Work to be completed:
Pick up the message about when Brimley's chorus frogs call and continue it from its last sentence.
----- Page excerpt
Marty Michener wrote:
> Walt:
>
> Please add my heartfelt congratulations for your recent accomplishments as
> well, and personal thanks for making your adventures so accessible to the
> rest of us! Reading provides a snow-bound naturalist a wonderful antidote
> for the negative thermometrics.
>
> As you know, Pseudacris brimleyi has a particular place in my sentiments
> from my 1958 college trip to S.C. If memory serves, I located two or three
> under roadside boards by their vocalizations in mid-April, so I guess from
> what you say that was very late for them.
They are definitely considered winter callers down here. Finding them
still calling in mid-April would seem unusual. But, then, I've found
Uplands Chorus Frogs (another winter caller) calling in July. I've
learned not to call anything impossible.
The trip two weeks ago the Brimley's were going great guns in S.C. And
this trip the ones I found were very long pauses between calls, and very
few calling. And the temp was 68 degrees and very humid/misty, every
frog that was anywhere near breeding season was calling.
I would not say Brimley's is one I'm all that familiar with, I'm relying
on the info from several herps folks as to when they call.
----------
----- Stored data
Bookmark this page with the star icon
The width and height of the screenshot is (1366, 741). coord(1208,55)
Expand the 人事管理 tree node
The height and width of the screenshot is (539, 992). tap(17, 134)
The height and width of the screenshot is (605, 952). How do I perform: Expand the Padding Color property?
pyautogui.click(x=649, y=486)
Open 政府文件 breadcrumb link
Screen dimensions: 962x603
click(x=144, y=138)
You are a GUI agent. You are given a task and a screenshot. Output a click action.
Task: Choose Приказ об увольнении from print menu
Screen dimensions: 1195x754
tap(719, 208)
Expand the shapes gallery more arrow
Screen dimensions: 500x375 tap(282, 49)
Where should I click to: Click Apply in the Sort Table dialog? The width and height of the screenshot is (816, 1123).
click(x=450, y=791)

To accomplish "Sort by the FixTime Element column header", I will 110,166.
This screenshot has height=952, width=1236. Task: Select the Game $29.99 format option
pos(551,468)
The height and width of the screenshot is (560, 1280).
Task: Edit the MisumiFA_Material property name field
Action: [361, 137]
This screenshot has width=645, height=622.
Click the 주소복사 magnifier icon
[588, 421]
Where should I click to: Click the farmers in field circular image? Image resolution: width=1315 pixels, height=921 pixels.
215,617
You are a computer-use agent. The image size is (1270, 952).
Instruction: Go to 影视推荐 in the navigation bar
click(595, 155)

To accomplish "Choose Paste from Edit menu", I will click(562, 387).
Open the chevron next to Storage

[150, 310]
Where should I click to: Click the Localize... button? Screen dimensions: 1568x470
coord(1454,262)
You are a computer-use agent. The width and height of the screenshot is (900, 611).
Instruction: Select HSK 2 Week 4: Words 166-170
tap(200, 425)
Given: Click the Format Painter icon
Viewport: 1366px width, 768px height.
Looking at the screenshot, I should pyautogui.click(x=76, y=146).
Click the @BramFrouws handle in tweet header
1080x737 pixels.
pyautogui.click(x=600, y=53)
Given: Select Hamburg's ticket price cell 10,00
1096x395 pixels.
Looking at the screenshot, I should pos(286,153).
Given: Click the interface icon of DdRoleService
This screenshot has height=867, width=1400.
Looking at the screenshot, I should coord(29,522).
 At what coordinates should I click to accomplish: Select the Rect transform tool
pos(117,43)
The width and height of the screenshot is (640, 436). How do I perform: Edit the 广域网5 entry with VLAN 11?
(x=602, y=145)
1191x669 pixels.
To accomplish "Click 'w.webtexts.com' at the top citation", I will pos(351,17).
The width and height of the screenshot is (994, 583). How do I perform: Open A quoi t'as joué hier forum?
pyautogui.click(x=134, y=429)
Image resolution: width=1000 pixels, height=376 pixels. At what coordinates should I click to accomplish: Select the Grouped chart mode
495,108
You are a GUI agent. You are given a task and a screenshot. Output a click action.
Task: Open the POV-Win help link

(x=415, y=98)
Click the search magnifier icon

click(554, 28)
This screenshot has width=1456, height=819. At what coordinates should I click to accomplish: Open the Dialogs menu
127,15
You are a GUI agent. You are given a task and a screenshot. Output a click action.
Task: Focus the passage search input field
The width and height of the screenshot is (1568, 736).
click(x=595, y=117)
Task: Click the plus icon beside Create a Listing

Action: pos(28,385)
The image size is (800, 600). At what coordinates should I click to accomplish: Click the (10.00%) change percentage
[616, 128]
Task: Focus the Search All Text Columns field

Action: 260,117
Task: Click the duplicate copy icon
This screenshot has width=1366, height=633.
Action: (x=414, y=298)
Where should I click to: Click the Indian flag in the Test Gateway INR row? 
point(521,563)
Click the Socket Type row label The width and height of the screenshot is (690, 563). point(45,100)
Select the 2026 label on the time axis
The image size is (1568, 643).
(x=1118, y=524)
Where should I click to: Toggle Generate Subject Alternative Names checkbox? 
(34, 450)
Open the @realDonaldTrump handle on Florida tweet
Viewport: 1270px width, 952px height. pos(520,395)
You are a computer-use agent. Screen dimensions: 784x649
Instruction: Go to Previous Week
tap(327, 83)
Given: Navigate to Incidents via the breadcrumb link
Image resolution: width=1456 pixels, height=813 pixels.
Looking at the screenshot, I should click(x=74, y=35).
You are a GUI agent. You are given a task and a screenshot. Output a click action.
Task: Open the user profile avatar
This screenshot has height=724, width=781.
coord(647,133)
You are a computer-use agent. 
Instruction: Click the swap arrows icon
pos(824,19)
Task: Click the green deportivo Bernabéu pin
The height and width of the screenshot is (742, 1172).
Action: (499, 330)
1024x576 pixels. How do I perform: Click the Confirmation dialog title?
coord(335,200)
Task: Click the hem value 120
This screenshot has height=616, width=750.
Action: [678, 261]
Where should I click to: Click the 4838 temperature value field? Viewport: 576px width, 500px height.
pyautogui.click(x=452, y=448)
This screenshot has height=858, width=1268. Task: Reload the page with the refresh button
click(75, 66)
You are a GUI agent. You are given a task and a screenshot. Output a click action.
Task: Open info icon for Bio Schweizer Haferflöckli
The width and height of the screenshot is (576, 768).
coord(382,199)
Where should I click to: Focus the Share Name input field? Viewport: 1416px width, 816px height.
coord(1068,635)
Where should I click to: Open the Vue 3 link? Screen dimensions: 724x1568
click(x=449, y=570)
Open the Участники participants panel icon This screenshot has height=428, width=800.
----------
Answer to the exercise:
> Scaphiopus holbrooki is always a fortunate sometimes find. Congratulations
> again! My first introduction was in DelMarVa in 1956, while a junior in HS
> on a DVOC birding trip. As you say, heavy rains had brought up a breeding
> congress which only lasted a very few hours. Then, eggs and silence. I
> thought they were common everywhere as a result of this fortuitous trip.
> They have apparently been extirpated from all New England since the 1940's,
> likely by DDT. In 1975, the chairman of the Cons Comm of Lincoln, Mass,
> Quincy Adams showed me ponds in Lincoln where he had found spadefoots
> commonly after heavy summer rains as a boy (he was then 83), but none since
> about 1950.
I think they are doing fine down here. We have all the AG sprays here
too. I've found them in widely separate parts of the state. When I
manage to find them they are plentiful. That was the case here, I heard
a dozen or more choruses of them that night, in addition to the one I
recorded.
What's more, the night after I got back I was outside and am almost
certain I heard their calls from my house. Very distant, and before I
could get a bearing traffic picked up on the nearby highway and I could
not hear them again. They have been recorded from my county in the past,
I've so far not found them here.
The other way to find them is drive along likely roads at night shining
lights on the road banks. They have very distinctive pink eyeshine, easy
to spot. I've had success at that a few times when they were not calling.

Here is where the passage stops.